Requirement A: In the letter from Pope to Swift, how long does the writer say he passed in quest of health?
Requirement B: Quote the letter from Pope to Swift from "The Works of" to "divines for themselves.".

Exercise passage:
___

The Works of the Rev. Jonathan Swift/Volume 14/Letter: Pope to Swift - 14
BATH, NOV. 12, 1728.
I HAVE passed six weeks in quest of health, and found it not; but I found the folly of solicitude about it in a hundred instances; the contrariety of opinions and practices, the inability of physicians, the blind obedience of some patients, and as blind rebellion of others. I believe at a certain time of life, men are either fools, or physicians for themselves; and zealots, or divines for themselves.
It was much in my hopes that you intended us a winter's visit, but last week I repented that wish, having been alarmed with a report of your lying ill on the road from Ireland; from which I am just relieved by an assurance that you are still at sir A——'s planting and building; two things that I envy you for, beside a third, which is the society of a valuable lady. I conclude (though I know nothing of it) that you quarrel with her, and abuse her every day, if she is so. I wonder I hear of no lampoons upon her, either made by yourself, or by others because you esteem her. I think it a vast pleasure that whenever two people of merit regard one another, so many scoundrels envy and are angry at them; it is bearing testimony to a merit they cannot reach; and if you knew the infinite content I have received of late, at the finding yours and my name constantly united in any silly scandal, I think you would go near to sing Io Triumphe! and celebrate my happiness in verse; and I believe if you will not, I shall. The inscription to the Dunciad is now printed and inserted in the poem. Do you care I should say any thing farther how much that poem is yours? since certainly without you, it had never been. Would to God we were together for the rest of our lives! the whole weight of scribblers would just serve to find us amasement, and not more, I hope you are too well employed to mind them: every stick you plant, and every stone you lay, is to some purpose; but the business of such lives as theirs, is but to die daily, to labour, and raise nothing. I only wish we could comfort each other under our bodily infirmities, and let those who have so great a mind to have more wit than we, win it and wear it. Give us but ease, health, peace, and fair weather! I think it is the best wish in the world, and you know whose it was. If I lived in Ireland, I fear the wet climate would endanger more than my life; my humour, and health, I am so atmospherical a creature.
I must not omit acquainting you, that what you heard of the words spoken of you in the drawing room was not true. The sayings of princes are generally as ill related as the sayings of wits. To such reports little of our regard should be given, and less of our conduct influenced by them.

___

Information given:
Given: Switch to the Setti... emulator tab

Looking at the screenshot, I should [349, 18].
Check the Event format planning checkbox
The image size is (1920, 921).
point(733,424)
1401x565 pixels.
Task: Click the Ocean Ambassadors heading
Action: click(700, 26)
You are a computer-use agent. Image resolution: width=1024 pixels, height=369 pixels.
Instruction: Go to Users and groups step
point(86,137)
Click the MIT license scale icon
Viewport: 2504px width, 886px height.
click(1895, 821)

___

Result A: Six weeks.

Result B:
The Works of the Rev. Jonathan Swift/Volume 14/Letter: Pope to Swift - 14
BATH, NOV. 12, 1728.
I HAVE passed six weeks in quest of health, and found it not; but I found the folly of solicitude about it in a hundred instances; the contrariety of opinions and practices, the inability of physicians, the blind obedience of some patients, and as blind rebellion of others. I believe at a certain time of life, men are either fools, or physicians for themselves; and zealots, or divines for themselves.